I have to admit, things were a little rocky at first. I really was starting out from the place of a skeptic who needed convincing.
Among the first things I learned was that I didn’t actually know most of the Mysteries of the Rosary. I decided to start out saying the Sorrowful Mysteries, because I knew I didn’t have any objections there… and when I got home, I definitely discovered that I had a few Stations of the Cross mixed in. (oops…)
I was reading one(ish) numbered section from each of my books every night. Sometimes I read a little more, and sometimes I had to spend a couple of days chewing on one section.
Secret of the Rosary, as I think I mentioned, is a devotional book, so getting through that amount was pretty easy.
Redemptoris Mater is theology, though, so the reading was dense and difficult. I frequently had to stop to try to mentally diagram a sentence to figure out what it said or to back up and reread several numbered sections to figure out how their contents worked together.
It was a lot of hard work. I had a high level of trust for the material therein, though, (The encyclical was written, as I mentioned before, by Pope St. John Paul II, and the edition I read also had an introduction, by Pope Benedict XVI (then Cardinal Ratzinger)) so effort, was a bargain of a price, as far as I was concerned.
I did allow myself about a week’s worth of sporadic “exceptions” in my Rosaries (or maybe a little more) to listen to Catholic Radio, because during that particular Lent, we got a new Pope, and I was curious about him like everybody else. (Go figure, something really, truly, important happened in the life of the Church.)

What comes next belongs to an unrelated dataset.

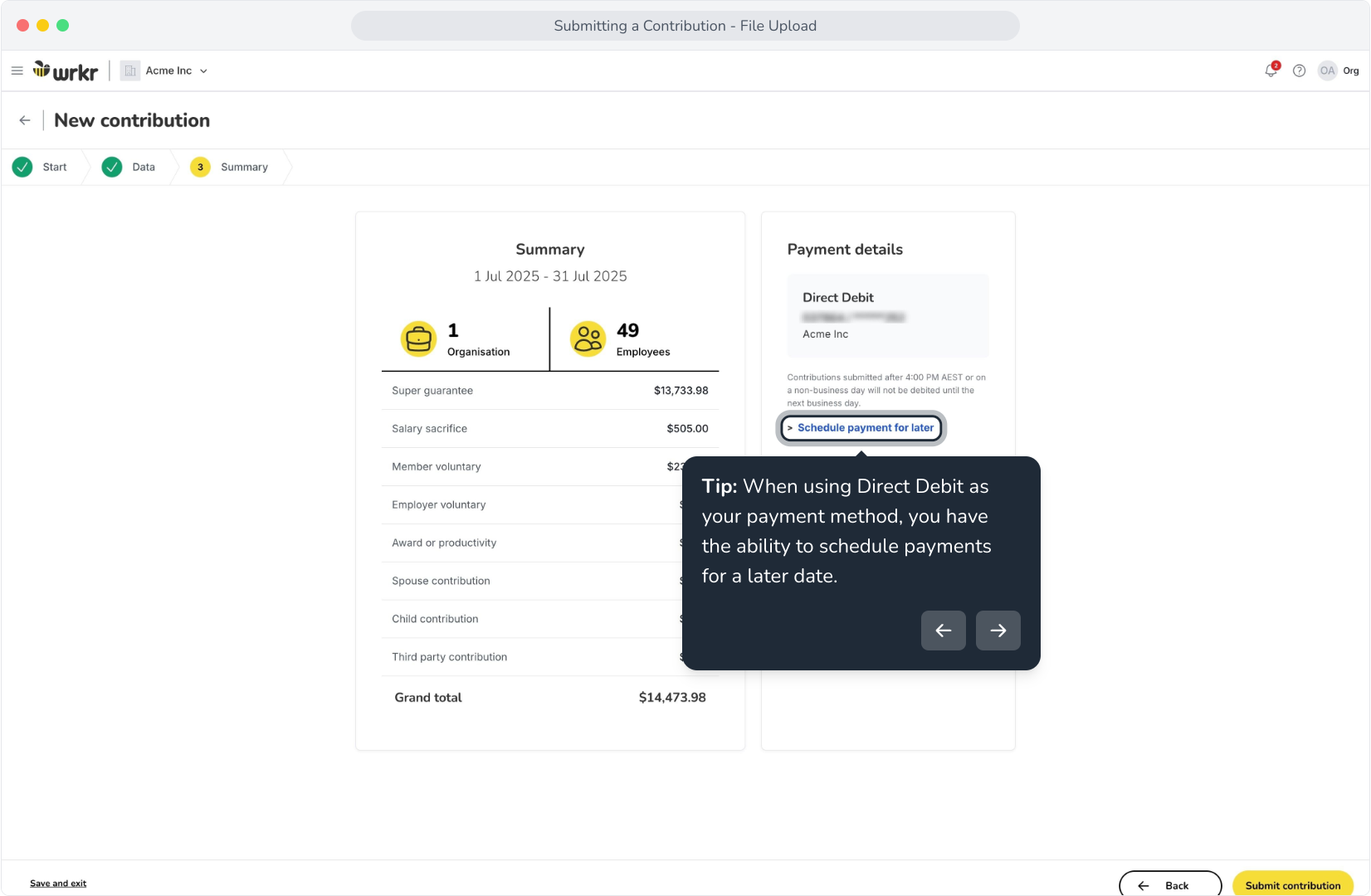1371x896 pixels.
Task: Advance to next tip with right arrow
Action: click(x=998, y=631)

I think it’s important to say that I didn’t get all the answers I was looking for during those 40 days. I even got “seriously stuck” on a section in Redemptoris Mater, about a week before Easter, and my reading came to a screeching halt while I struggled with it.
However, I did experience very good fruit.

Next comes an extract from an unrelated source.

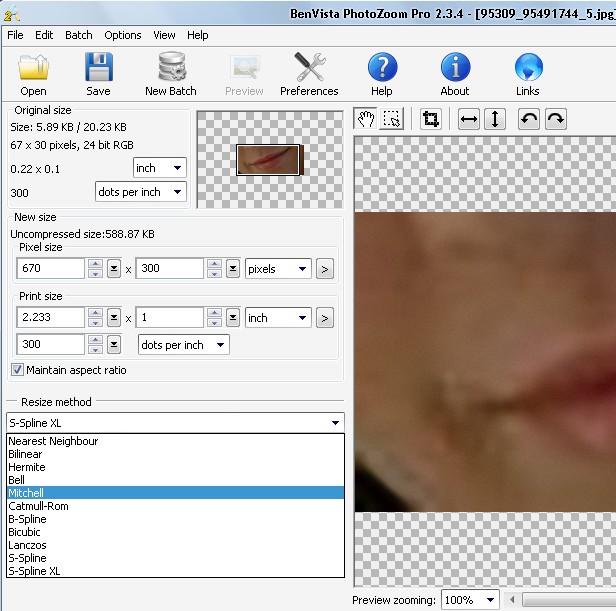Click the About info button
This screenshot has width=616, height=611.
tap(455, 75)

- I became a lot more at ease with The Rosary. There are devotions I prefer, but I no longer resist the Rosary as anything approaching a matter of principle. I even know all of the mysteries, now.
- I was able to explain a lot more about the teachings of the Church on the subject of the Blessed Mother.

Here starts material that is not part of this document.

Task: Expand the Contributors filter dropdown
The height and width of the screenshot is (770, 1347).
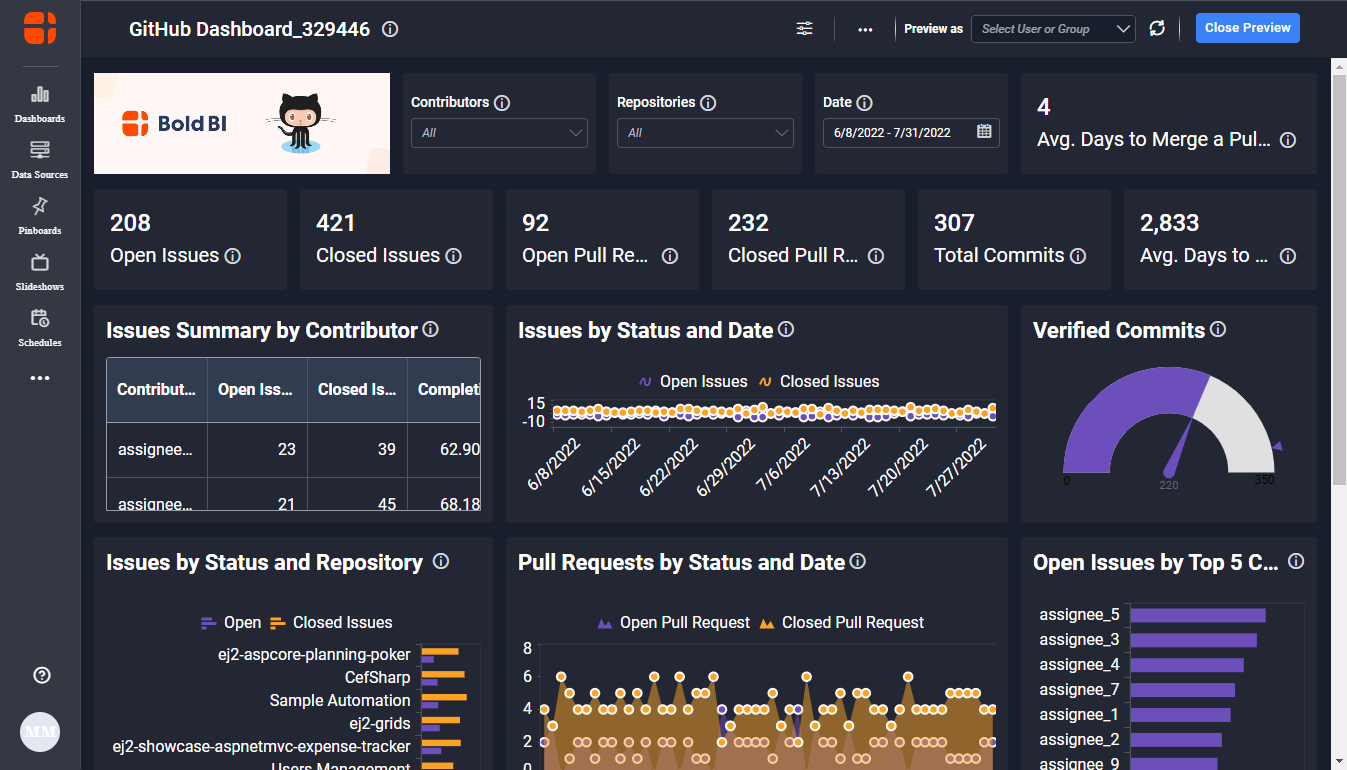Action: click(499, 133)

- Pitter-Patter, with whom I was pregnant at the time, has been the world’s easiest baby since the time she was born. (Pretty sure there’s a direct relationship here!)
That year, I never did get good and comfortable with the Glorious Mysteries of the Rosary. In fact, I may not have said them at all that year, even on Wednesdays.
Since I was thoroughly enjoying my reading, I resolved to continue it, but somewhere along the way, both of my books got lost…
And I think that’s enough for today. (Yeah, I know. Huge cliffhanger, right?)